Helen Dortch Longstreet worked as a riveter during World War II. Employed as a war worker at Bell Aircraft plant in Atlanta, Georgia, Helen was the widow of General James Longstreet – who participated in Civil War battles such as the Second Bull Run, Chickamauga, Antietam, and Gettysburg. If you’re trying to figure out how a widow of a Civil War general could possibly be working as a riveter during World War II, you have to keep a few things in mind.
When she married Longstreet in Atlanta’s Executive Mansion in 1897, Longstreet was 76 years old while Helen was 34. Helen was actually the classmate of Longstreet’s daughter. Suffice to say his children were not very keen on the marriage. Longstreet died in 1904. Helen was an advocate of her husband’s legacy and, by all accounts, a devoted wife. After her husband’s death, Helen worked a variety of jobs as a reporter, writer, editor, post office mistress, farmer, librarian, and politician. In 1943, while working as a riveter, Helen was around 80 years old.

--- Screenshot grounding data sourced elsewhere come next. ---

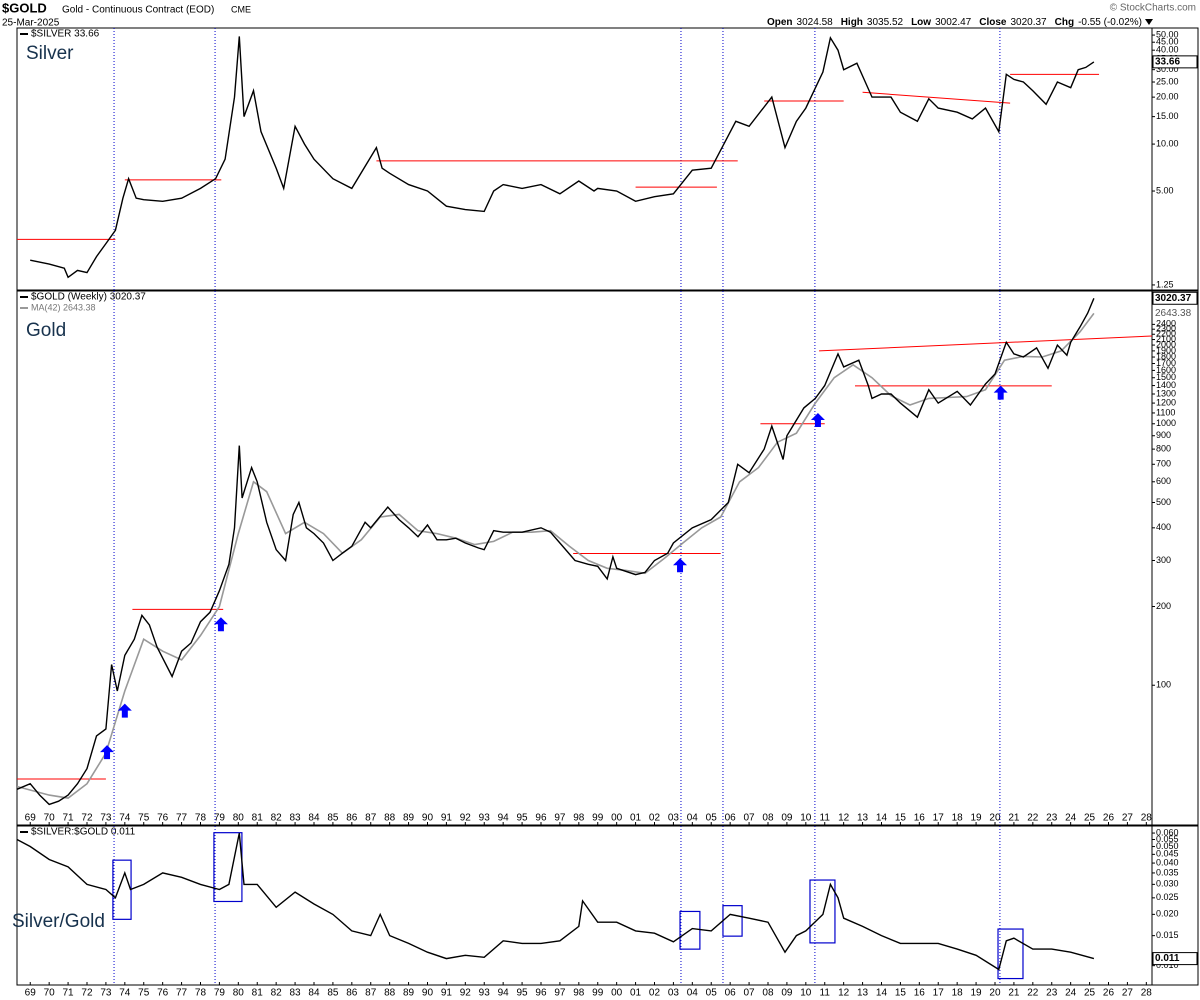 The width and height of the screenshot is (1200, 1000). I want to click on y-tick-label: 45.00, so click(1168, 42).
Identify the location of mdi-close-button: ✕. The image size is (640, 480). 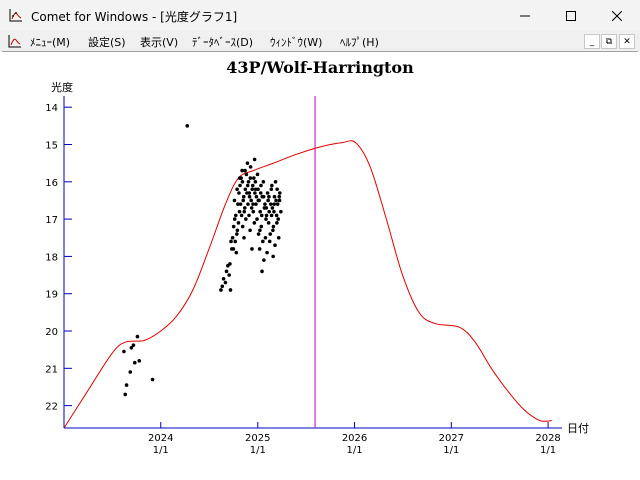
(627, 42).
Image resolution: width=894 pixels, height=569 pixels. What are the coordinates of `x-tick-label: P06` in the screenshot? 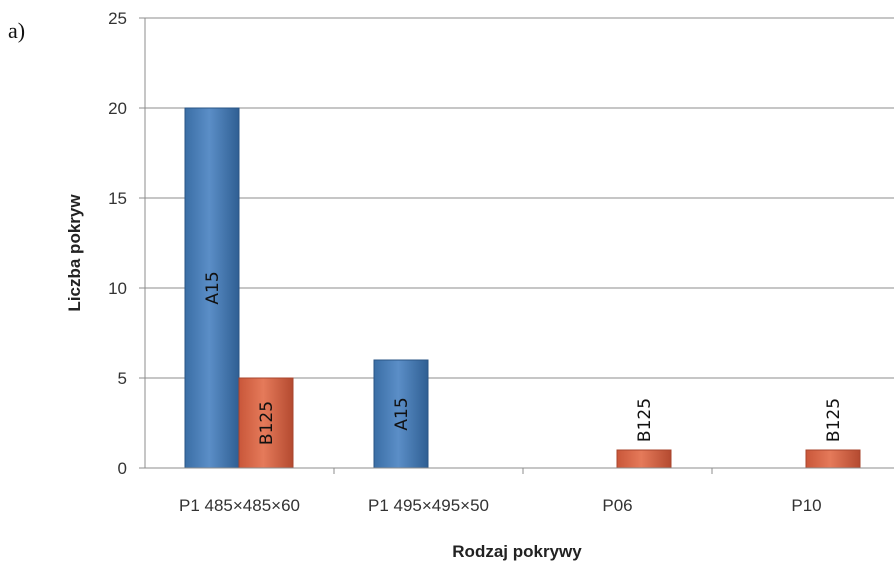 It's located at (617, 506).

When World War II broke out, she wanted to do what she could to help the war effort. “I am going to assist in building a plane to bomb Hitler and the Son of Heaven to the Judgement Seat of God,” she asserted. When it comes to her skills as a riveter, Helen pointed out, “I was the head of my class in riveting school. In fact I was the only one in it.”
Helen died in 1962 at the age of 99.
“Confederate General’s Widow,” LIFE, December 27, 1943.